QUOTED TEXT ::
Becoming agile

Agile, through the storms

Pickens and Chigs

Virtually every Scrum practitioner knows the story of the Chicken and Pig. With time you learn that some practitioners adopt a Picken and Chig behaviour. Here are some clues to find out whether such hybrids have evolved in your organisation:

You probably have Chigs if:

  • Some team members do not attend dailies
  • Some team members excuse themselves from retrospectives
  • Some team members attend dailies, but do not participate in the rounds
  • Some of the team’s work is regularly done by non team members, such as experts, that do not see themselves required in ceremonies
  • The Scrum Master is responsible for Sprint Reviews
  • The Scrum board and Burndown chart does not get updated if the Scrum Master does not update them

You probably encounter Pickens if:

  • Your Product Owner participates in effort estimations, although he/she is not knowledgeable about how to make the software or product
  • The time of the Daily Scrum depends on the availability of non team members, such as the Manager or a Quality Champion who’s not on the team
  • Experts, such as managers or architects, make decisions on behalf of the team
  • Team members feel frequently dependent on other teams, such as infra

You probably have examples of your own of such hybrids, who are neither team members nor not team members.

PROBLEMS TO SOLVE ::
1. In the text on Pickens and Chigs, who makes decisions on behalf of the team as a sign of Pickens?
2. Continue the text on Pickens and Chigs, picking up after its final sentence.

PROVIDED RECORDS ::
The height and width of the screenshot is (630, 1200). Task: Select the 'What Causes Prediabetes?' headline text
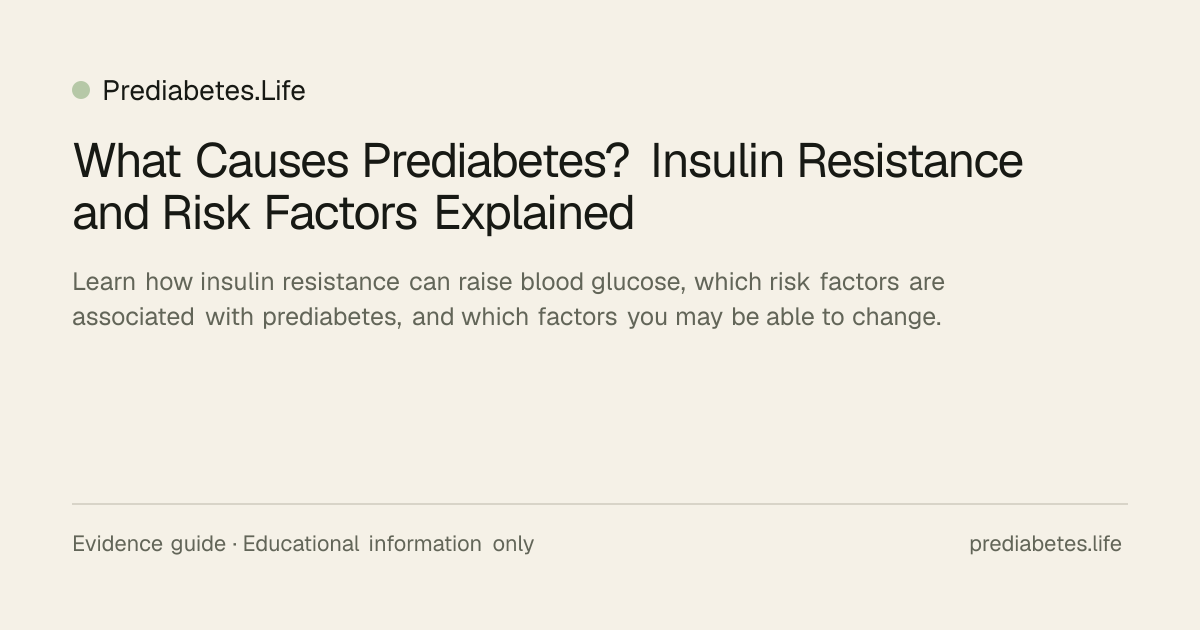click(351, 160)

* * *

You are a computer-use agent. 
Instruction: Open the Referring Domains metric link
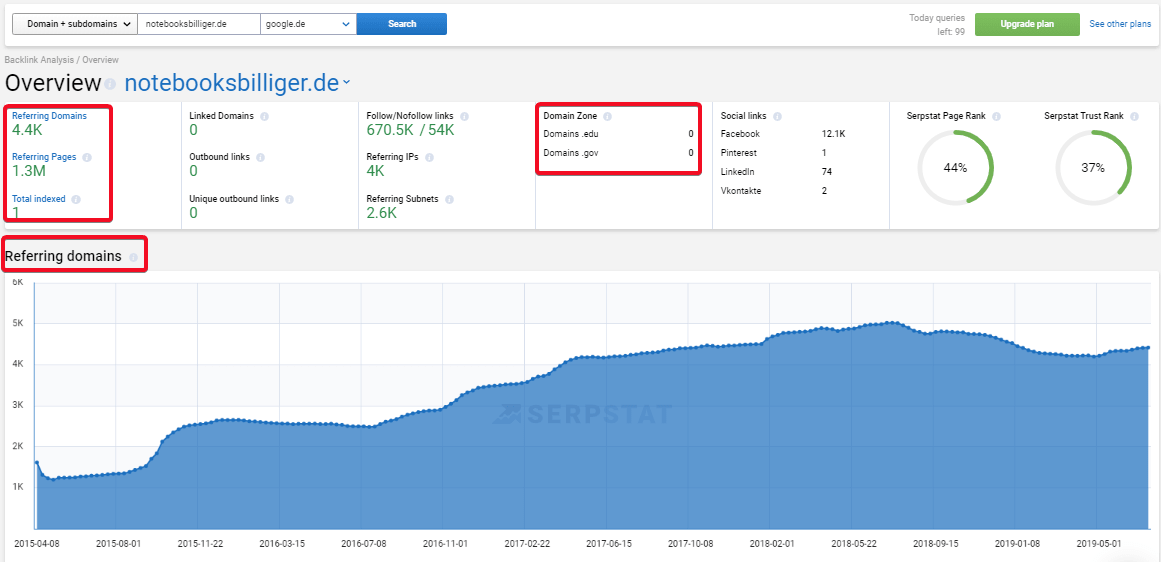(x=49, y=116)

...

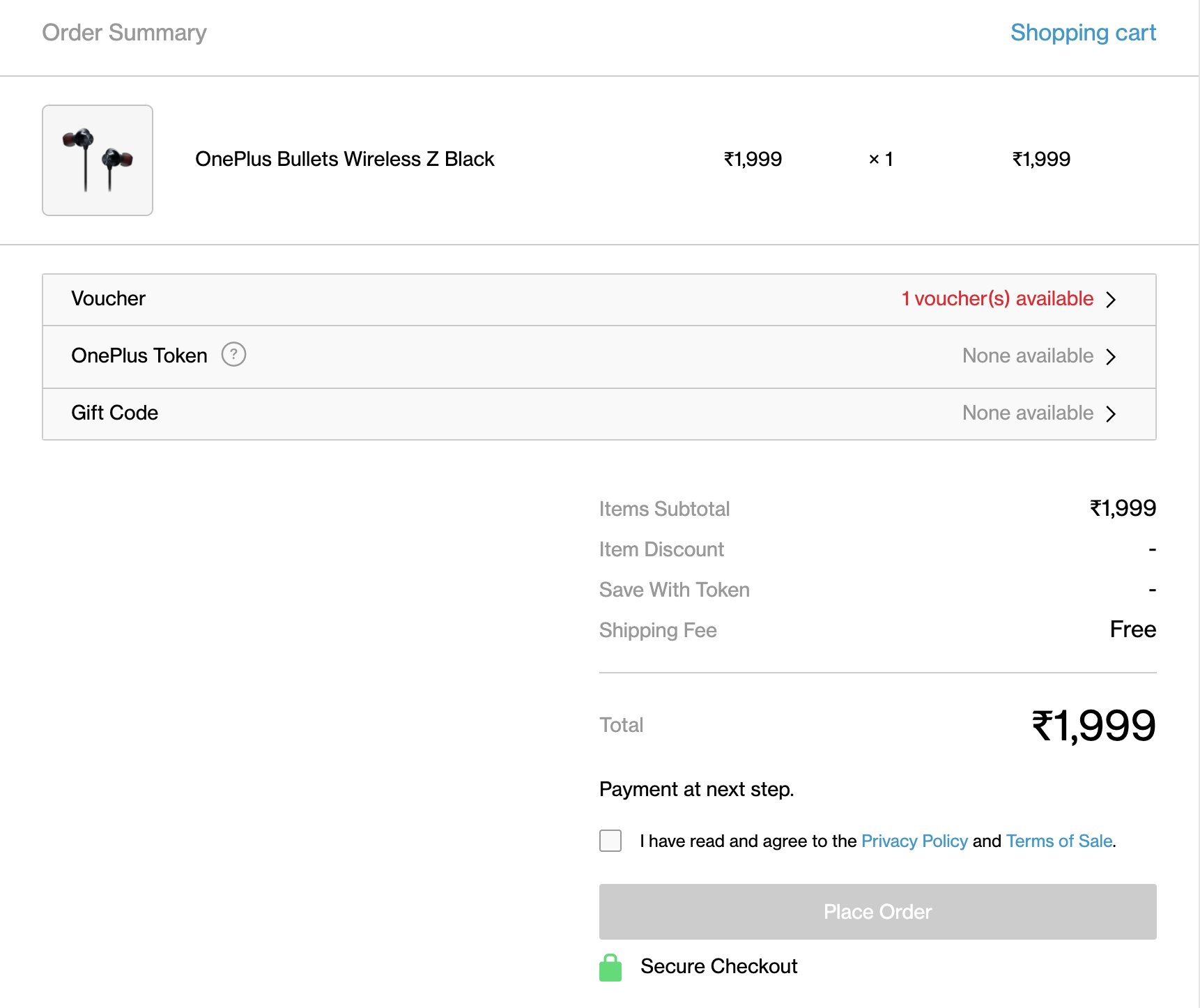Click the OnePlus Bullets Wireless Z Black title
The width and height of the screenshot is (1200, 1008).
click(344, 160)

RESPONSES IN ORDER ::
1. Experts, such as managers or architects.

2.
So, what to do?

One possibility is to map out the involved individuals according to what role they play for the team. Then let the Pigs say what they would like to do with the various hybrids. Here’s an example:

| Who     | What     |             |
| Abe     | Pig      |             |
| Sarah   | Pig      |             |
| Isaac   | Pig      |             |
| Becky   | Picken   | Into the sty|
| Jack    | Chig     | To the coop |

The rule is that anyone that enters the sty with the rest of the pigs must play with the pigs – attend the ceremonies, get their hands dirty in making products, commit with the rest. The ones that go to the coop can play with the chickens, but are asked to kindly not interfere with the pigs.

Why is this important? Because for teams to become autonomous, self organised, self learning, all the good stuff you want from a Scrum team, they need to feel safe in their sty. And chickens should be chickens.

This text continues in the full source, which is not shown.